[ln the past there have been comparatively few books on motoring, in comparison with the quantity published relating to other outstanding interests. Recently, however, quite a number of new motoring titles has appeared and it seems that very many more are due in the future. We incline to the view that there is room for all, or, at any rate, for most of these new books, but that many motoring enthusiasts will now begin to pick out those that interest them, whereas formerly they added every new title to their collection. Consequently, book reviews will have a new significance, and it is the intention of Motor Sport to continue to deal fairly and impartially with new motoring titles as they come to hand. — Ed.)
“The Development of Road Motors — 1898-1946,” by R. W. Kidner (The Oakwood Press, 7s. 6d.).

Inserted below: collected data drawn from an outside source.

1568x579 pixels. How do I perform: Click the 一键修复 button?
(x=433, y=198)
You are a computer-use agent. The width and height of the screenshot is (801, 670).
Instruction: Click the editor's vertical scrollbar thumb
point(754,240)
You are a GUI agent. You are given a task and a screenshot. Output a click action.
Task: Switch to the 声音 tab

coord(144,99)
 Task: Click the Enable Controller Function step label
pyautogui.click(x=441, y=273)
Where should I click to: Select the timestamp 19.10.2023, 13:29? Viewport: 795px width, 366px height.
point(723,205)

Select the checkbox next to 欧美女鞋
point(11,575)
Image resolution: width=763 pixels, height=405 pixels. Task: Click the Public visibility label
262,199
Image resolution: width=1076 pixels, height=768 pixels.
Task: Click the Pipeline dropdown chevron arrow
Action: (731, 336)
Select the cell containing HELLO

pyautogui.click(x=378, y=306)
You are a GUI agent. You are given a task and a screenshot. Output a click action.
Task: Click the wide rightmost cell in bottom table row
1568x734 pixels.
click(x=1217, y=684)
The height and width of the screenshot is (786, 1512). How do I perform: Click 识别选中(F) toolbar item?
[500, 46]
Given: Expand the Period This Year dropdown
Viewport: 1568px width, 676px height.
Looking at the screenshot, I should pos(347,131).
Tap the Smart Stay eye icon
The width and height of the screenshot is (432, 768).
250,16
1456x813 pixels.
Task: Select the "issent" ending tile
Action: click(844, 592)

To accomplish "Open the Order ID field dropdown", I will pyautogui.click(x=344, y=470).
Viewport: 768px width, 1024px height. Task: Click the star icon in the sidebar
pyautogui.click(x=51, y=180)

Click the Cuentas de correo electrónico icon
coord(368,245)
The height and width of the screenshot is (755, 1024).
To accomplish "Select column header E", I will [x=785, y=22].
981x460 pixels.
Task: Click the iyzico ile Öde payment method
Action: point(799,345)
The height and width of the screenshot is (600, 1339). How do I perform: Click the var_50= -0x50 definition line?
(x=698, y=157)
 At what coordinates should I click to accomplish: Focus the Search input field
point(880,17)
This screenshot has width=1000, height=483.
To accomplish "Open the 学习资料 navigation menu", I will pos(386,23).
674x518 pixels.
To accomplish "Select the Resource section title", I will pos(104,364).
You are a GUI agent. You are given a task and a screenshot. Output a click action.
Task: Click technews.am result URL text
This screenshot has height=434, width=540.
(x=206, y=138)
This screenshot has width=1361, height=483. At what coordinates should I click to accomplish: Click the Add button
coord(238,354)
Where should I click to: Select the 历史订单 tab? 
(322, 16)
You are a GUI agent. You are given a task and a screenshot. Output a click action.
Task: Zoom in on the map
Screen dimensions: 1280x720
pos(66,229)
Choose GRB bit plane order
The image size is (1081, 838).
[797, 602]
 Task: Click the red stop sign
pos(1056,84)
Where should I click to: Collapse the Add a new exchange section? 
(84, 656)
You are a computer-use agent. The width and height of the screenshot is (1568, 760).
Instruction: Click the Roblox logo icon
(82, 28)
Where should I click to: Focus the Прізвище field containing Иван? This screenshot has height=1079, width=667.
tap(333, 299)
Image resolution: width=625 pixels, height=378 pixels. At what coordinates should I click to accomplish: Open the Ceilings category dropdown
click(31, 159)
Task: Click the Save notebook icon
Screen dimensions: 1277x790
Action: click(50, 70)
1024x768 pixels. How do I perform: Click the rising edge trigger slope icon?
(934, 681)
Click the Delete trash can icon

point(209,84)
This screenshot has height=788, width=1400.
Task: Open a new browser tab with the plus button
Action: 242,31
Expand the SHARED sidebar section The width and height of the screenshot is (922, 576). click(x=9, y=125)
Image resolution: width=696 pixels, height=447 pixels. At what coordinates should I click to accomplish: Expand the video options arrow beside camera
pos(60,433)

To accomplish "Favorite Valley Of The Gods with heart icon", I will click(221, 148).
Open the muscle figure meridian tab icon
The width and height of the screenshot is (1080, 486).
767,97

This little paper-cover work, running to 138 pages with its index, is a pocket survey of the evolution of the motor-car. It is a companion volume to an earlier book covering the period 1769-1897 and it forms part of a series in “a short history of mechanical traction and travel.” In trying to cover such a vast subject in so small a compass, Mr. Kidner can offer little more than a catalogue or the more outstanding cars of this span, although he ties this material together interestingly enough. Those who cannot obtain odd issues of old motoring journals will find this little work a pleasing reminder of many fine cars — and, for that matter, commercial vehicles are also covered. Cyclecars and steam vehicles are included as well, so obviously only a line or two can be devoted to each. The illustrations, apart from a few plates, take the form of 177 line drawings, mostly very good, although some have taken on rather a caricature aspect. The only error we spotted was that describing the Trojan as belt-driven, whereas it actually had a continuous-chain final drive. Kidner can hardly be said to have produced a comprehensive history, but as a refresher course, particularly for people with veteran and vintage leanings, his is a pleasing addition to the motoring bookshelf. The earlier work and this new book are obtainable from the publishers bound in cloth as one volume, price 14s. 5d., post free.
“Henry Ford — His Life, His Work, His Genius,“ by William A. Simonds (Republished by Floyd Clymer).
It is opportune that as we mourn Henry Ford, this comprehensive description of his life and achievements, written by one who was associated with Ford for over twenty years, should be made available through Floyd Clymer’s reprint service. The book, nicely bound, now runs to 366 pages and contains a large number of illustrations. Clymer’s generous offer to supply books to this country and await payment until the money can be made payable to him, still holds good.
“Rotary Valve Engines,” by M. C. Inman Hunter,M.I Mech.E., M.I.A.E. (Hutchinsons, 21s.)
It is refreshing, nowadays, to find such a comprehensive (214-page) book, beautifully produced, devoted to a specialist subject. Inman Hunter (who has, we believe, carried out his own research work on a rotary valve head fitted to a “10/28” Talbot engine) has gone very thoroughly indeed into his subject and his account is well written, with much interesting detail, and magnificently illustrated and indexed. He covers his field historically as well as technically, dealing with early gas-engines which had rotary valves, old patents covering this form of valve, and describing such rotary valve engines as the Itala, Darracq, Speedwell, etc. The various versions of Burt McCollum rotary-sleeve valve are also described. The early work of R. C. Cross, who commenced his researches in 1922, is included and later chapters deal fully with engines like the Cross, Aspin, Rotol, etc.
The author writes, as one would expect, as a keen rotary valve advocate, and freely compares the advantages of such engines with those valved otherwise. Naturally, his book is mainly about petrol engines, but steam and gas engines are also included. In the air jet propulsion is ousting the piston engine, but this is not the case in respect of road transport, and as rotary valves spell higher compression ratios and greater efficiency, students of I.C. engine design will find this new book a worthwhile study.
“The Story of the T.T.“, by G. S. Davison (The T.T. Special, 7s. 6d.).
In this little book, which runs to 134 pages with its index, the author gives what can best be described as a potted history of the I.O.M. motor-cycle T.T. races from 1908 to 1939. A chapter is included on the Manx G.P. and one of the most valuable features is a table of the results of all the T.T. races, with the fastest lap made in each. From this we are instantly reminded of the old Ultra-Lightweight races (a 174-c.c. Rex Acme lapped at over 54 m.p.h. in 1925) and Sidecar events. Another useful feature is Davison’s analysis of entries race by race. He writes well and has interviewed famous old-timers in order to capture the spirit of the early days. But T.T. history is so important and so absorbing that we could wish the author had covered the subject more fully. Much remains to be told of these races, and it is a pity that technicalities of the more famous machines have been omitted. A pity, too, that the illustrations could not have been better reproduced and that the book only runs to cardboard covers and a plastic binding — which, however, enables it to open out flat. We are not sure whether cartoons are fitting to a serious work of this nature. These criticisms apart, Davison has done a good job of work and those who want their book-shelves to unfold the complete story of motor-racing must add this volume to their collection.